R.Devi Damayanthi, N. Narayanan, K.Elango, N.Jayshree, P. Narendra Reddy Neetu Chaabria Sadhwani

Abstract: Soft gelatin encapsulation, a new concept in the presentation of drug and food ingredients offers many benefits including segment control, elimination of taint problems during manufacture, extended shelf-life of product, and convenience of use. Soft gelatin capsules (SGC) is the current buzzword in the Pharma industry in recent years. The purpose of this review was to compile the recent literature with special focus on the advances of soft gelatin capsule and recent developments of SGC. This review also summarizes the in vitro and in vivo studies to evaluate the performance and applications of these systems. Soft gelatin capsule formulations are becoming more popular in recent years. These formulations can mask odor and unpleasant taste, and are easy to swallow. They are suitable for encapsulation of lipid solutions, suspensions, or paste-like formulations, making them a useful option when formulating poorly water-soluble drugs. The commercial pharmaceutical and nutraceutical markets have driven the development of alternative shell forming materials for the traditional capsule shell material gelatin. The on-going establishment and further development of the manufacturing technology for liquid fill capsules have provided a base for certain new applications for oral drug delivery, especially for lipid-based systems. A review of the US patent activity over the past decades reveals an improved sign of patent activity distinctively related to the softgel technology.


Soft gelatin capsules1 (referred to as soft elastic gelatin capsules, liquid gels or softgels) are a unique drug delivery system that can provide distinct advantages over traditional dosage forms such as tablets, hard gelatin capsules and liquids. However due to economic, technical and patent constraints there are relatively a few manufacturers of softgels in the world. Softgel is a hermetically sealed, one-piece capsule with a liquid or semisolid fill. The softgel consists of two major components, the gelatin shell and the fill. In the finished product gelatin shell is primarily composed of gelatin, plasticizer and water. The fill material can include a wide variety of vehicles and can either be a solution or a suspension. Softgels may be coated with suitable exterior coating agents such as Cellulose acetate phthalate (CAP) to obtain enteric release of encapsulated material. The standard softgel shape of oral pharmaceutical products is oval, oblong and round, though softgels can be manufactured in many shapes.

Soft gelatin capsules generally contain the drug in a non aqueous solution or suspension.
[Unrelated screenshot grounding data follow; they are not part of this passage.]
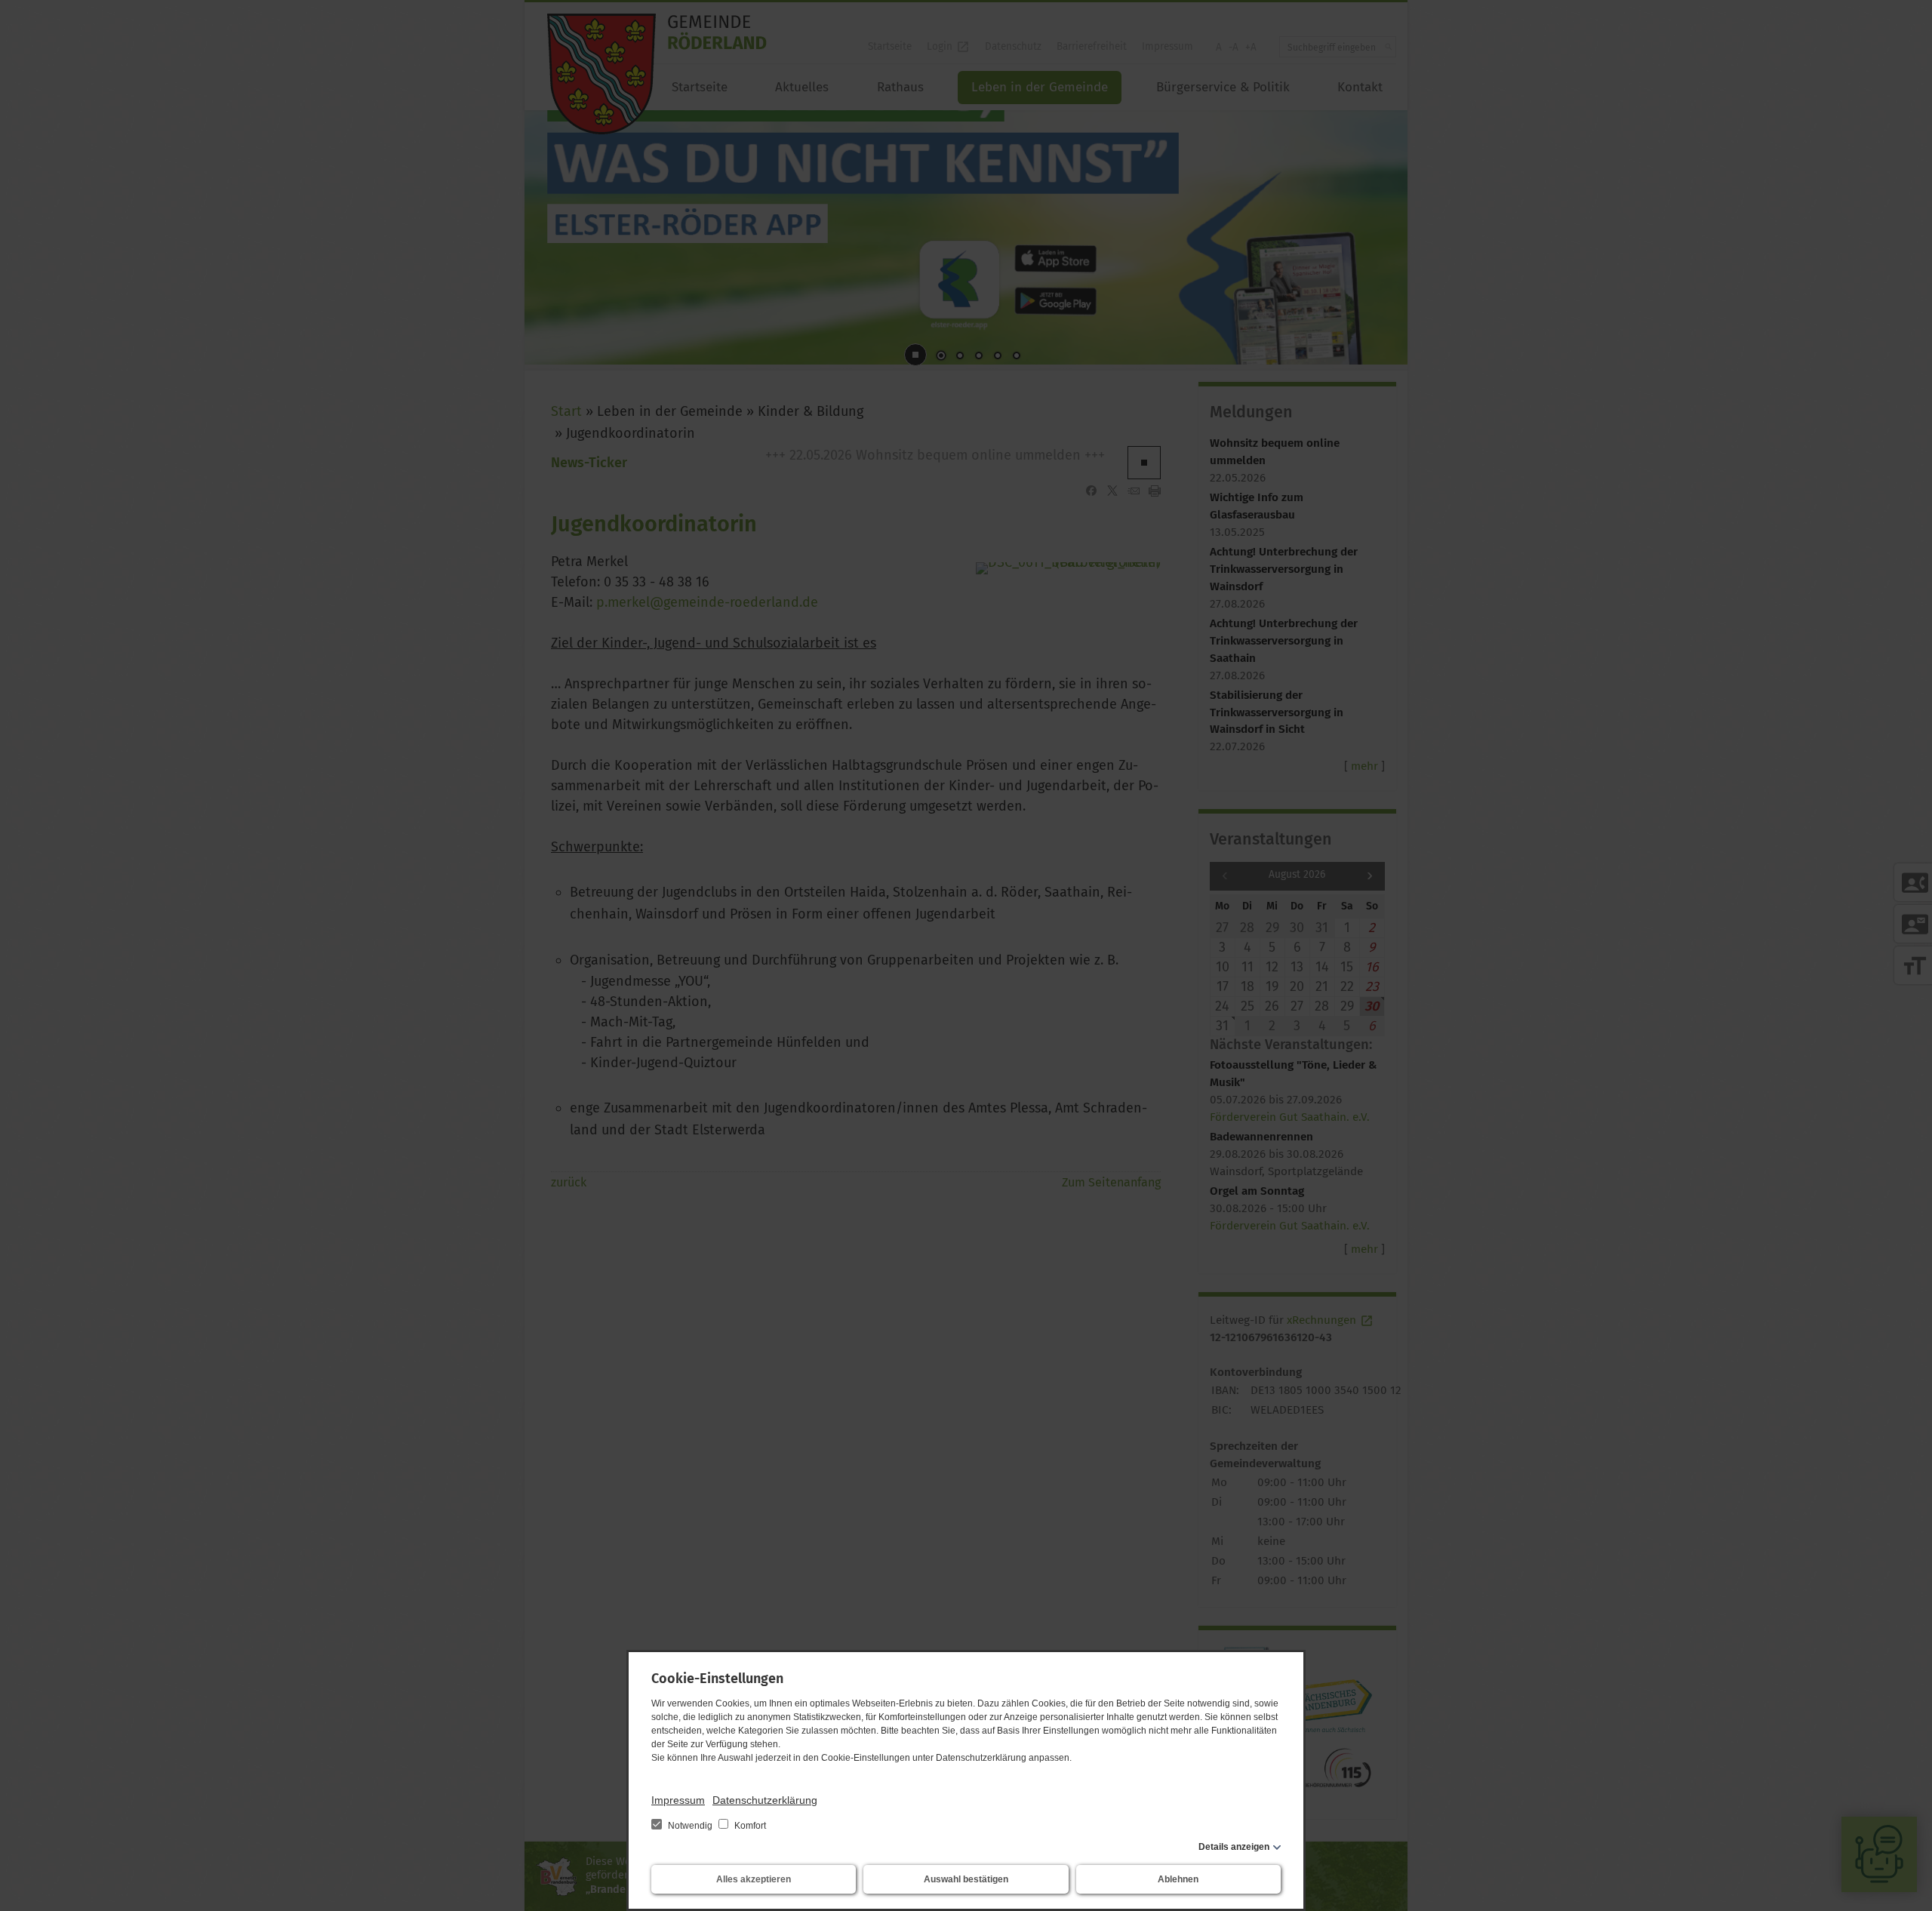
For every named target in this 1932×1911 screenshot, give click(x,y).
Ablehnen (1178, 1879)
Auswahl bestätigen (966, 1879)
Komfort (749, 1825)
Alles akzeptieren (753, 1879)
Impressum (678, 1800)
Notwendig (690, 1825)
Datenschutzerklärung (764, 1800)
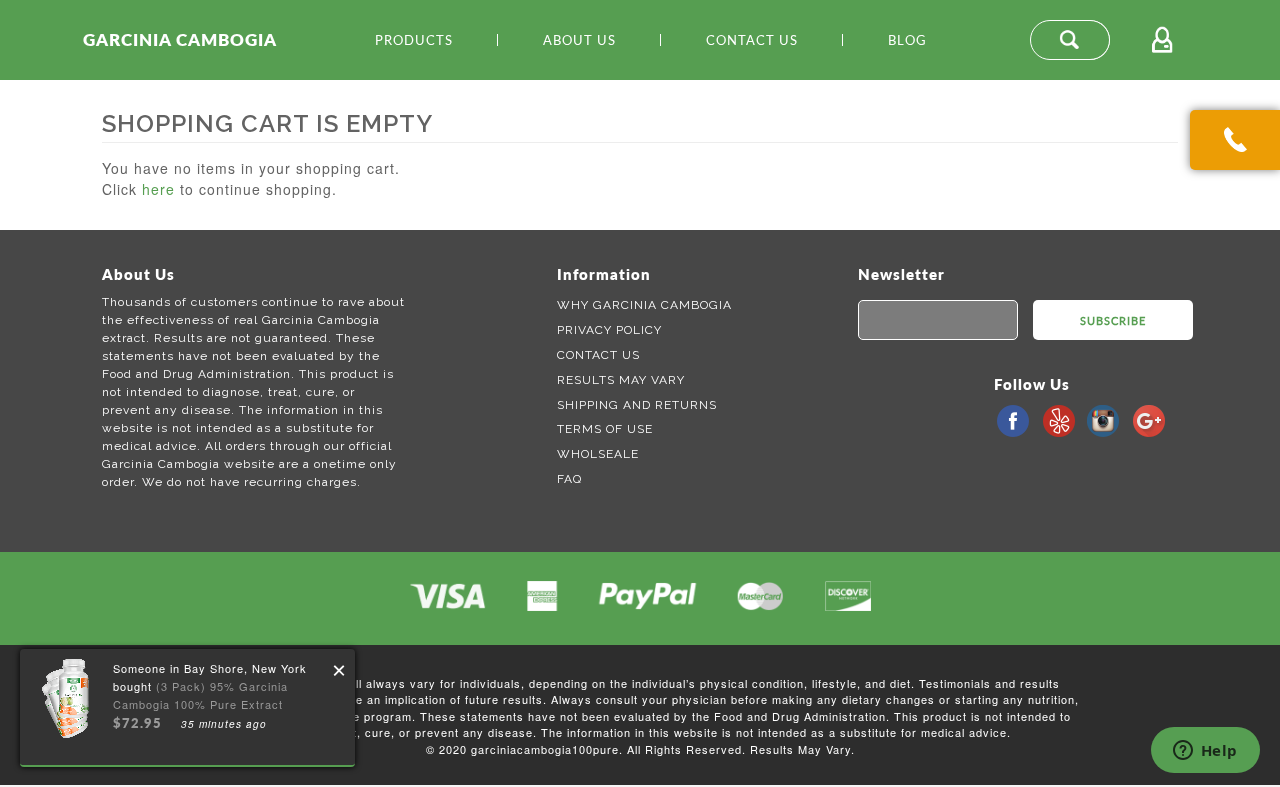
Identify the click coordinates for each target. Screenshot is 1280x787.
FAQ (569, 479)
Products (414, 40)
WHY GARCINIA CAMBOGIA (644, 305)
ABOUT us (579, 40)
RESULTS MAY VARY (621, 380)
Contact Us (752, 40)
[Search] (1070, 40)
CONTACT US (598, 355)
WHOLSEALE (598, 454)
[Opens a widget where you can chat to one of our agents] (1205, 752)
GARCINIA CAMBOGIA (180, 39)
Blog (907, 40)
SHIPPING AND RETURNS (637, 405)
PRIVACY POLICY (609, 330)
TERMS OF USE (605, 429)
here (158, 189)
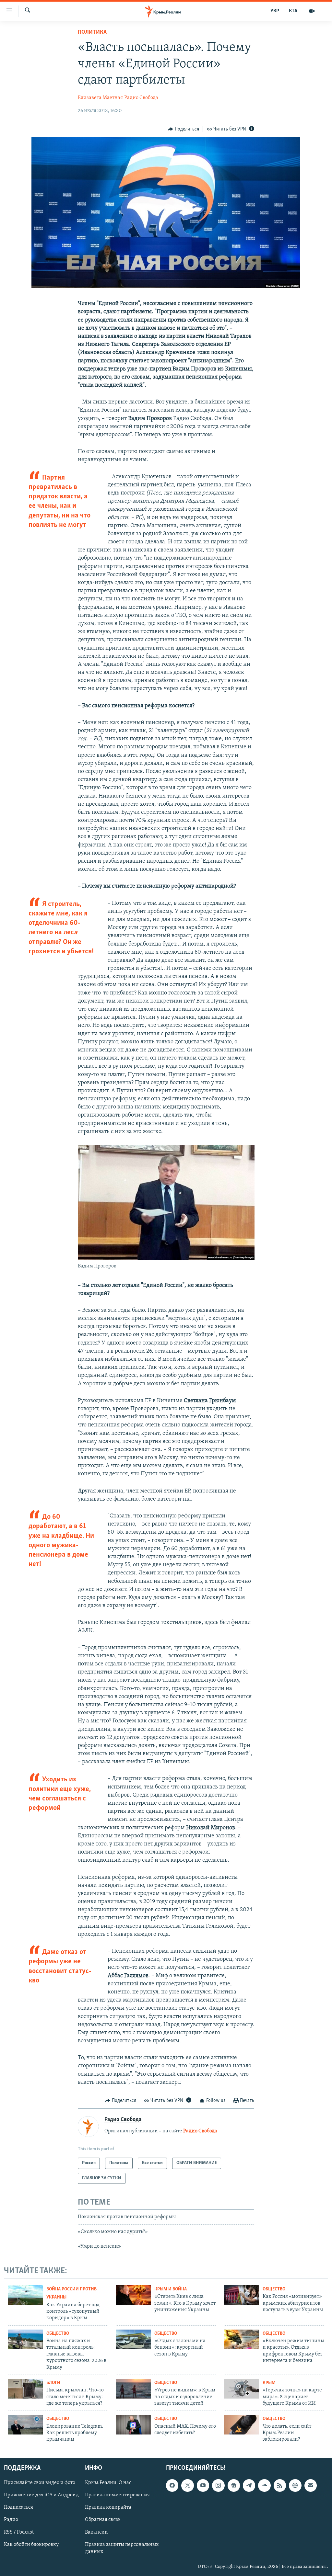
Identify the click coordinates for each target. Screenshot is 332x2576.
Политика (92, 32)
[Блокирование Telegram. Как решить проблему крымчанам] (25, 2424)
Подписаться (18, 2507)
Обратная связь (102, 2519)
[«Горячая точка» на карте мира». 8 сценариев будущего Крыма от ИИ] (241, 2389)
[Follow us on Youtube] (203, 2485)
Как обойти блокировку (31, 2544)
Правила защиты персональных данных (122, 2548)
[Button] (183, 129)
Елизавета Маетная (100, 97)
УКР (274, 11)
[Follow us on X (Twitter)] (187, 2485)
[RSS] (280, 2485)
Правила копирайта (108, 2507)
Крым (269, 2382)
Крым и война (170, 2289)
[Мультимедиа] (312, 11)
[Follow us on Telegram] (249, 2485)
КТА (293, 11)
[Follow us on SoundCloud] (264, 2485)
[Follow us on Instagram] (218, 2485)
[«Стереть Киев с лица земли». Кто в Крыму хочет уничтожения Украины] (133, 2295)
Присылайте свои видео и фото (39, 2482)
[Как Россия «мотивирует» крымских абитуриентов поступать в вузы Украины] (241, 2295)
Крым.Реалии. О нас (108, 2482)
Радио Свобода (141, 97)
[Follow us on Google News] (234, 2485)
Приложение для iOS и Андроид (41, 2495)
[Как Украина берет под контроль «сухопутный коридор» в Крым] (25, 2295)
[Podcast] (295, 2485)
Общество (274, 2289)
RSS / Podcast (19, 2532)
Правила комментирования (117, 2495)
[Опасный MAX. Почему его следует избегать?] (133, 2424)
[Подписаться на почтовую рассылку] (310, 2485)
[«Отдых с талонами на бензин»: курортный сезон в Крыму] (133, 2339)
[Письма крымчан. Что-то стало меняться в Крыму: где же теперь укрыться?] (25, 2389)
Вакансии (96, 2532)
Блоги (53, 2382)
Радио (11, 2519)
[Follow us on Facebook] (172, 2485)
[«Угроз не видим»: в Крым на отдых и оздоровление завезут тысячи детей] (133, 2389)
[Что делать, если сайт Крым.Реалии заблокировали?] (241, 2424)
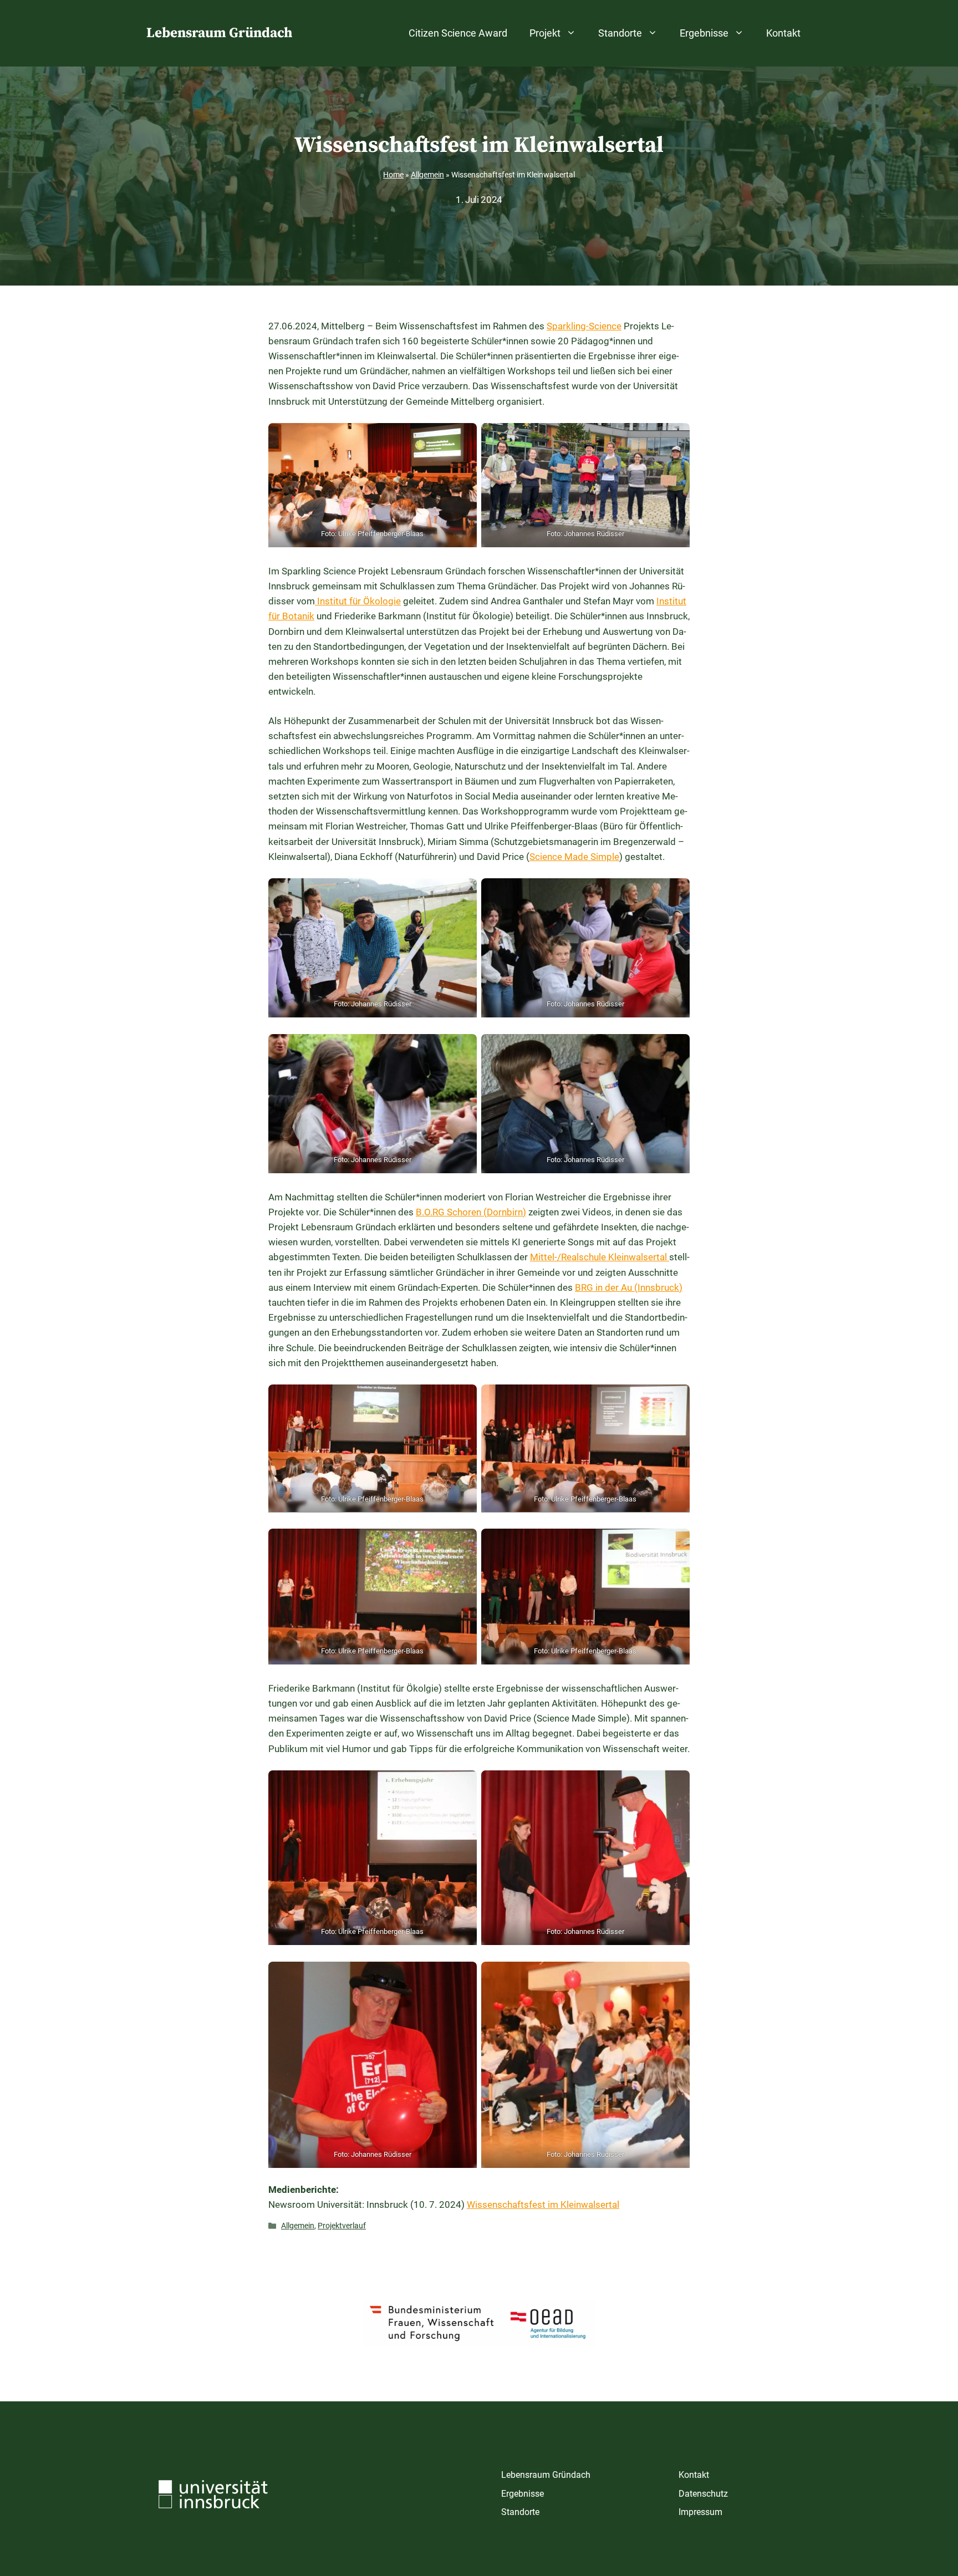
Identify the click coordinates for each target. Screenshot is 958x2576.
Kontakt (783, 33)
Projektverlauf (342, 2226)
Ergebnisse (704, 33)
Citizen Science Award (458, 33)
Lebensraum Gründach (219, 33)
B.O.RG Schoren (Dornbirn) (471, 1212)
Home (393, 174)
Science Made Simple (574, 856)
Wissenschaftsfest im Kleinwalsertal (543, 2204)
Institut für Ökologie (358, 601)
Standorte (620, 33)
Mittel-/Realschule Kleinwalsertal (599, 1256)
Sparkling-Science (584, 326)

The vehicle may be water immiscible liquid, such as PEG, and non ionic surface active agent, such as Polysorbate 80. Hydrophobic drugs dissolved in a lipophilic solvent such as vegetable oil would generally demonstrate poor bioavailability compared to the same drug given as a powdered solid, suspension or hard gelatin capsules. However, a drug dissolved or dispersed in a water miscible solvent may have better bioavailability than a compressed tablet of the same drug.